Finding good Internet access for your Mac or Wi-Fi-only iPad while traveling can be maddening. Look in your Wi-Fi menu while sitting in an airport and you’ll see a bunch of networks, most of which require a password or won’t connect for other reasons. It isn’t any better when you reach your destination, since many hotels charge usurious rates for Wi-Fi. And while you might be able to find a coffee shop with free public Wi-Fi, those networks may not be secure—a hacker on the same network could watch your unencrypted Internet traffic.
If you’re like most Apple users, the solution is in your pocket or purse: your iPhone. For a number of years, turning on iOS’s Personal Hotspot feature involved additional fees from your cellular carrier, which dissuaded many people from using it. Nowadays, however, most mobile phone plans don’t charge extra for tethering, as it’s often called. If you have an “unlimited” plan, your carrier may throttle your bandwidth if you exceed some usage level because the carrier doesn’t want customers to use tethering for their primary Internet connections. Double-check your plan, but if you won’t have to pay more to use tethering, here’s how to use it to solve Wi-Fi problems while on the road.
On your iPhone (or cellular-enabled iPad), go to Settings > Personal Hotspot and enable the switch for Personal Hotspot. Then tap Wi-Fi Password, and in the next screen, enter a password.

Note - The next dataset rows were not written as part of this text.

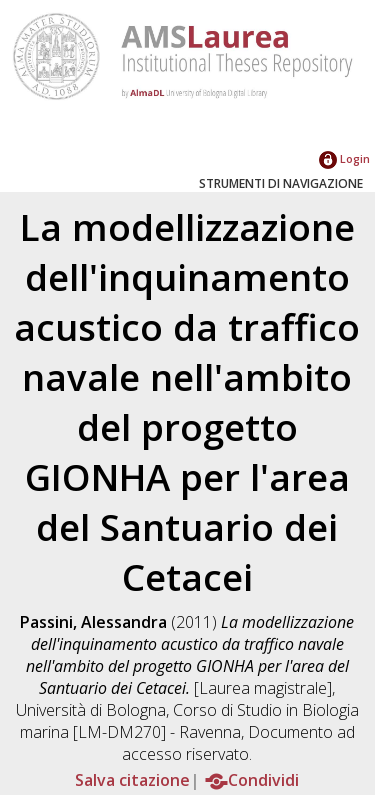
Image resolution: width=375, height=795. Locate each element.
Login (344, 158)
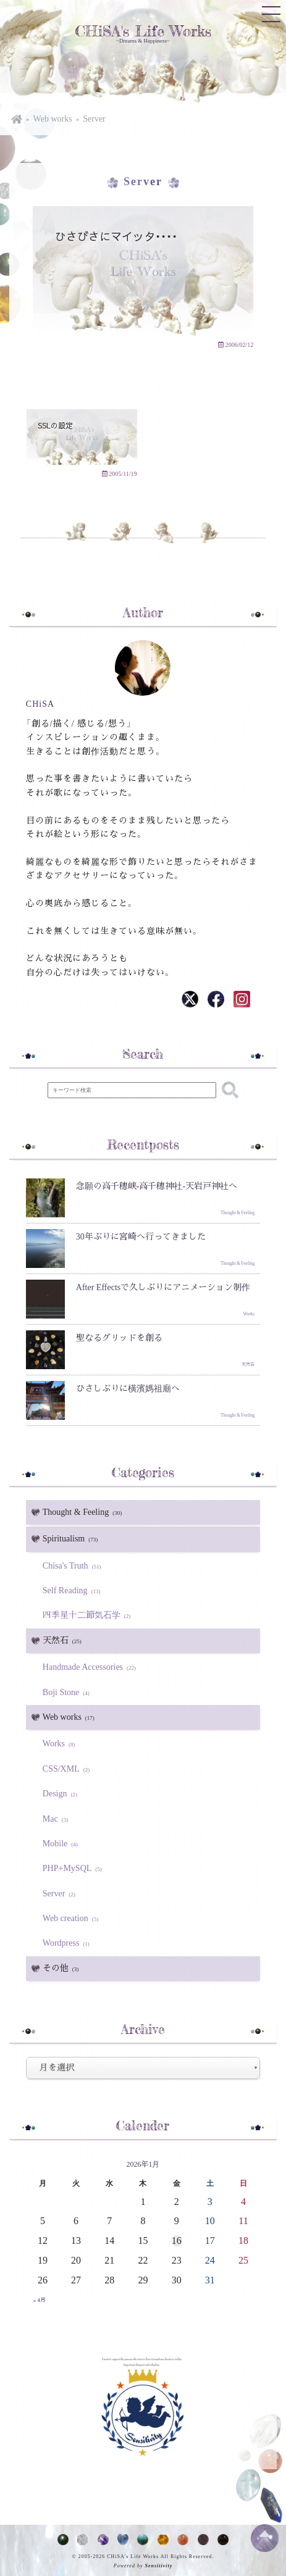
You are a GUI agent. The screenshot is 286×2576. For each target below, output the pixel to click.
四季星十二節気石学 (89, 1615)
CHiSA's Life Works (143, 31)
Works (61, 1743)
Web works (52, 118)
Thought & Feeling (84, 1512)
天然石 (64, 1641)
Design (62, 1793)
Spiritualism (72, 1539)
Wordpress (68, 1943)
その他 (63, 1969)
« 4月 (39, 2300)
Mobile (62, 1843)
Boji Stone (68, 1692)
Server (94, 118)
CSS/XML (68, 1769)
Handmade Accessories (91, 1667)
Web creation (72, 1918)
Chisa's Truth (74, 1565)
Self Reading (73, 1590)
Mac (57, 1819)
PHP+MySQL (74, 1868)
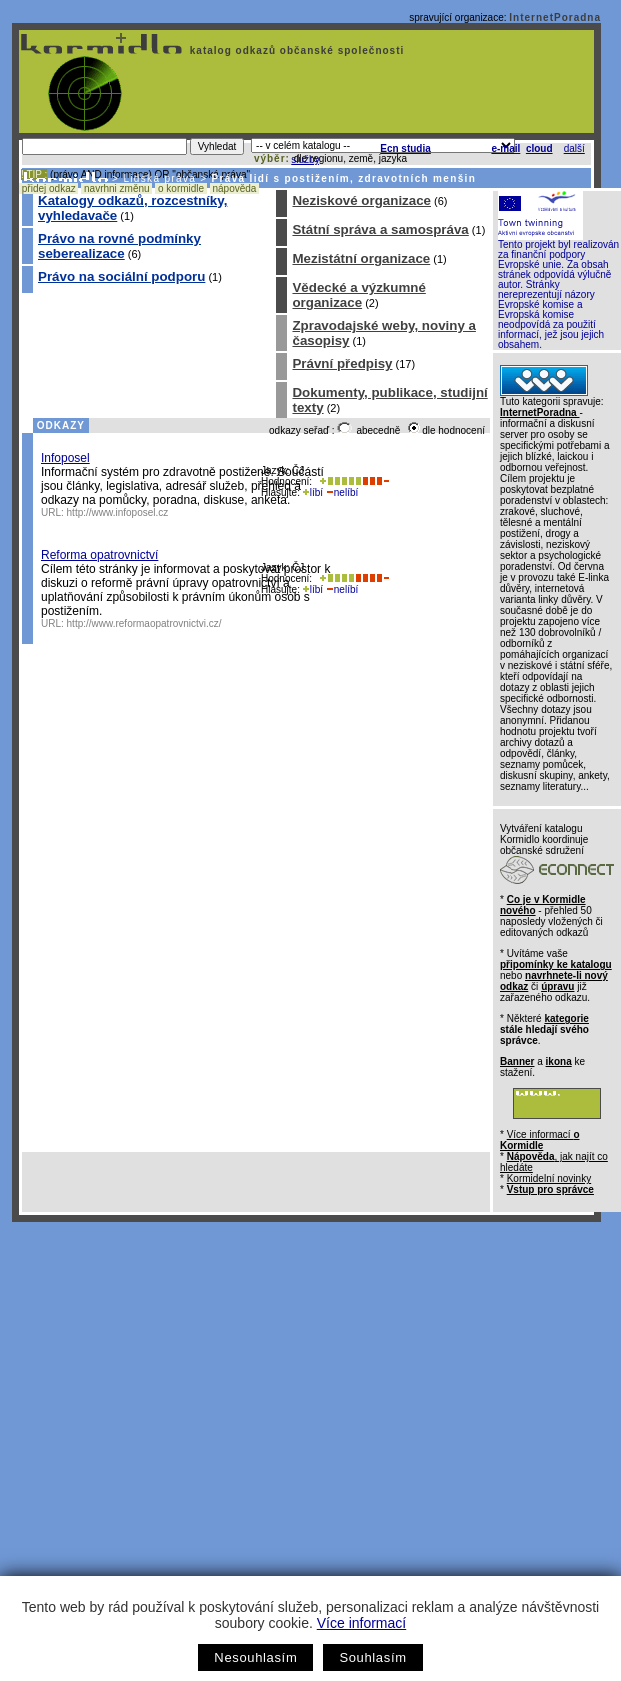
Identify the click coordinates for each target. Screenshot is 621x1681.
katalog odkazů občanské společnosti (295, 50)
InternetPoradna (555, 17)
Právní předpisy (342, 363)
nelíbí (342, 492)
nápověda (235, 188)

It must be at least 8 characters and can use only ASCII characters (English letters, numbers, and standard punctuation marks). It shouldn’t be trivial (like “password”), but don’t worry about making it super strong, since your iPhone isn’t likely to be in any single location long enough for someone to try to crack it. (You can also share a Personal Hotspot connection via Bluetooth or a USB cable, but both are fussier and may not work as well.)
Then, from your MacBook, click the Wi-Fi menu in the menu bar and choose the network named for your iPhone—it may appear under a Personal Hotspot heading and will have a Personal Hotspot icon. From an iPad or another iOS device, go to Settings > Wi-Fi and select the iPhone’s network.
In either case, if both devices are signed in to the same iCloud account and have Bluetooth turned on, Apple’s Instant Hotspot feature should make it so you don’t have to enter the password. It’s no great hardship if you do have to type the password; the Mac or iPad should remember it for future use.
Once you’re connected, everything should work just as though you were using a normal Wi-Fi network. Performance might be a little slow, but since random public Wi-Fi networks are often pokey, it may be better than you’d get otherwise.
If you worry about using too much data and generating overage charges or getting throttled, pay attention to what apps and services use bandwidth on your Mac. Things like Dropbox, Backblaze, and iCloud Photo Library can slurp a lot of data in the background, so you may want to turn them off. Or install TripMode ($7.99), a clever Mac utility that notices when you’re using a new Wi-Fi network and asks which services you want to allow through.
When you finish tethering, turn off the Personal Hotspot switch on your iPhone to make sure it doesn’t use any extra battery life or allow another of your devices to consume cellular data inadvertently.